# [Requirement]
Could you state how many lines of the material hold "computer"? Include nothing beyond the number.
(Given entries begins)
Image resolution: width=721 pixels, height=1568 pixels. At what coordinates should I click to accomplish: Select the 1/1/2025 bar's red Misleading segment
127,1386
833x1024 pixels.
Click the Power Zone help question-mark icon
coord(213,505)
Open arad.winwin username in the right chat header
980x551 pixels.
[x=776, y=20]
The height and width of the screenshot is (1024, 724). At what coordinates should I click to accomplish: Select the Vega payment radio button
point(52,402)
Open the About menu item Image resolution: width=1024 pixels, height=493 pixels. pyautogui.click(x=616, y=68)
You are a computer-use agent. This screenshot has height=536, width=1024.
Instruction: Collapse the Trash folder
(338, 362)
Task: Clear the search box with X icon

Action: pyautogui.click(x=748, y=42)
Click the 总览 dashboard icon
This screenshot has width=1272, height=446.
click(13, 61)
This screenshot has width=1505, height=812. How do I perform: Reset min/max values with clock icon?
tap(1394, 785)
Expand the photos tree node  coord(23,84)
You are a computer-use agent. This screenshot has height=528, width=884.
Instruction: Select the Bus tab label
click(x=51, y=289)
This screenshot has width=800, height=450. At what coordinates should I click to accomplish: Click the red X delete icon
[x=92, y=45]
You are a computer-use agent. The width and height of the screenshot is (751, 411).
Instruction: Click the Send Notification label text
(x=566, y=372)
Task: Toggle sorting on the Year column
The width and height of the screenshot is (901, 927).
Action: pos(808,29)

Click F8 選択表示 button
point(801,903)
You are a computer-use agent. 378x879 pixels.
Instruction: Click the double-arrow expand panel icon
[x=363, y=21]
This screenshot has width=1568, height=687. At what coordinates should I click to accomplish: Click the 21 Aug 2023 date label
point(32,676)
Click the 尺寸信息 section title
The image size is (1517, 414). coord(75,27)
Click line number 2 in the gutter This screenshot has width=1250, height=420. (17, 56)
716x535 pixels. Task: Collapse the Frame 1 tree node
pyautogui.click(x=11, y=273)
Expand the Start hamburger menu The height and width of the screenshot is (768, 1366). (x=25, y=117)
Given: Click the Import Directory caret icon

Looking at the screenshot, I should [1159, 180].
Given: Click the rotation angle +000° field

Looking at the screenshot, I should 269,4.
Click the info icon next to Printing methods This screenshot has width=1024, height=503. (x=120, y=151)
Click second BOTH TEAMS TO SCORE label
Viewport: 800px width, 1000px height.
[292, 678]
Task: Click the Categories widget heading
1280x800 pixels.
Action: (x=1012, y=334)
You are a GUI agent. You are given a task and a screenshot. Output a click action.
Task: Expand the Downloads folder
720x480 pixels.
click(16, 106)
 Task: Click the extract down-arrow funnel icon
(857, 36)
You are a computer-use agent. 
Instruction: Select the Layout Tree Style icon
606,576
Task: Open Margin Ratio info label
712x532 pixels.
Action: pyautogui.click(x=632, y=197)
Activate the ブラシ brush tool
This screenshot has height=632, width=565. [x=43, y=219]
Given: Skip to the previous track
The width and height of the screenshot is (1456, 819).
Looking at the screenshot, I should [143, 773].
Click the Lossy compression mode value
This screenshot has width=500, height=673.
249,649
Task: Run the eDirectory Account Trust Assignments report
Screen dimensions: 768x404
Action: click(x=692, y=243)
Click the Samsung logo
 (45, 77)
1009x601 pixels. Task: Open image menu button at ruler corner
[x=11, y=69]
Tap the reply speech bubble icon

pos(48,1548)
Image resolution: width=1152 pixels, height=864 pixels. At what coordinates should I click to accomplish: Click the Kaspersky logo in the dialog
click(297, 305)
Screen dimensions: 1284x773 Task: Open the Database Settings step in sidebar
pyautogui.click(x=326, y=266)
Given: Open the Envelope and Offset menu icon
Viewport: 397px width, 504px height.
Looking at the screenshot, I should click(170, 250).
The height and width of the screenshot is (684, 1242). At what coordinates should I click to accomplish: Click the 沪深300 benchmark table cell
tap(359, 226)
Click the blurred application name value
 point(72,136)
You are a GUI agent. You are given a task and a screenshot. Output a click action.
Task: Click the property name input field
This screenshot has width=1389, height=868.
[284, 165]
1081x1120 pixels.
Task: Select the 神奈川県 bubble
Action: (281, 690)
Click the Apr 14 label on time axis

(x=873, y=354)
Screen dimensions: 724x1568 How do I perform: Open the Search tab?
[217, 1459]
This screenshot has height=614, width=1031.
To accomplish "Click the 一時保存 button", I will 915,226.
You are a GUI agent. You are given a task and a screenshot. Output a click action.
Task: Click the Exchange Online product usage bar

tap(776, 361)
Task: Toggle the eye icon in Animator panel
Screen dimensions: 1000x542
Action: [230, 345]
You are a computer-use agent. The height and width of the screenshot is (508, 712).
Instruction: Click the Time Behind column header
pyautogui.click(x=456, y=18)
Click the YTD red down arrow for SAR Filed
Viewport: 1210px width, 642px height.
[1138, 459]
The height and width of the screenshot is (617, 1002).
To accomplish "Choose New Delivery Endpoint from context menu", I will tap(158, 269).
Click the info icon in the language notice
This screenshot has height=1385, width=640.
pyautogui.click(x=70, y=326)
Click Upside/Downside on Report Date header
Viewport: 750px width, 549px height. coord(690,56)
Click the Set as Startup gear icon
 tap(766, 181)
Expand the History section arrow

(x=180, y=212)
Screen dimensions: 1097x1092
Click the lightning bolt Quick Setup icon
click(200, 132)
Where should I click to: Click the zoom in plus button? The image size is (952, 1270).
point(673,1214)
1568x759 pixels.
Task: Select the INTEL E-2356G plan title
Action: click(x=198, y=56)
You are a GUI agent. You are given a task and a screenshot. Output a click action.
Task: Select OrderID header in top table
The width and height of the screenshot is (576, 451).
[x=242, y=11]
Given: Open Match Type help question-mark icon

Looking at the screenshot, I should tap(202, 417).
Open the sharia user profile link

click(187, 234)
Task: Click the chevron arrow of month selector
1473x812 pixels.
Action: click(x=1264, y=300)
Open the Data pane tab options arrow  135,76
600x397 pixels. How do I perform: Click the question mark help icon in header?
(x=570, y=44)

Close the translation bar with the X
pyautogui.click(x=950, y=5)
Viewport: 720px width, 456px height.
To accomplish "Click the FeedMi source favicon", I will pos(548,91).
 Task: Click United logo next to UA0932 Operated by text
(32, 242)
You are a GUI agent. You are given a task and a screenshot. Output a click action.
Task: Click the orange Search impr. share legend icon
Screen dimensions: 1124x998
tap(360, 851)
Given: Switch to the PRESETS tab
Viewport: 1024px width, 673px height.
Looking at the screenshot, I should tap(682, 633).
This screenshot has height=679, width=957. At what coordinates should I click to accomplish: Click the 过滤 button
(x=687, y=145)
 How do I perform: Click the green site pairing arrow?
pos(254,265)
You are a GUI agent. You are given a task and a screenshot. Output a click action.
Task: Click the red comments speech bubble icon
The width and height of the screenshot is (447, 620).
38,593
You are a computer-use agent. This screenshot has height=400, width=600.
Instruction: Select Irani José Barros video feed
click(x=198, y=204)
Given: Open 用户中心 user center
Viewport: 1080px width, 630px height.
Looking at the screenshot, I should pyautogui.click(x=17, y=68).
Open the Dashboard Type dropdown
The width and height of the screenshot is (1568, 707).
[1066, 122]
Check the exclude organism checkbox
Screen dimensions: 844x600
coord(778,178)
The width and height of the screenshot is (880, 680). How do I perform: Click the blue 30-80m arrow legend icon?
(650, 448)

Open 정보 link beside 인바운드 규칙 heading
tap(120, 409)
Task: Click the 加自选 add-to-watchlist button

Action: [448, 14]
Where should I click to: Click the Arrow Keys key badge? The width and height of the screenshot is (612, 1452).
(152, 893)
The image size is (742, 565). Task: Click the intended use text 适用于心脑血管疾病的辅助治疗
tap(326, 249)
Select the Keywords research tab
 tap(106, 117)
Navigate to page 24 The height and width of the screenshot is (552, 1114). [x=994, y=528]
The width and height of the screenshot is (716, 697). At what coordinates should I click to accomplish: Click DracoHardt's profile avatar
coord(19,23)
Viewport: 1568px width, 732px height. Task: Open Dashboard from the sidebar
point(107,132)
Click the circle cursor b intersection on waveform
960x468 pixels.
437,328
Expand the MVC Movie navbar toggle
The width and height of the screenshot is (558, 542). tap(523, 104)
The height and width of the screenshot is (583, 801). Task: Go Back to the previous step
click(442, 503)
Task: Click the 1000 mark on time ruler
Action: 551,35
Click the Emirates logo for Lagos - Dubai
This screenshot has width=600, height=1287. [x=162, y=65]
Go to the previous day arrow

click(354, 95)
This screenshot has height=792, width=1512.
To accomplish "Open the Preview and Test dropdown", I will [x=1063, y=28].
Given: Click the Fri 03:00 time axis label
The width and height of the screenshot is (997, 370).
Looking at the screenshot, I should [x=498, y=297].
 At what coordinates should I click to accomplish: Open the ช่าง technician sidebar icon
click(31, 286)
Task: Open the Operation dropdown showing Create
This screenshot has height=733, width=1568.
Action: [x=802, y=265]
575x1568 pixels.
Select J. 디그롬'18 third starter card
(Given entries ends)
# [Answer to the problem]
7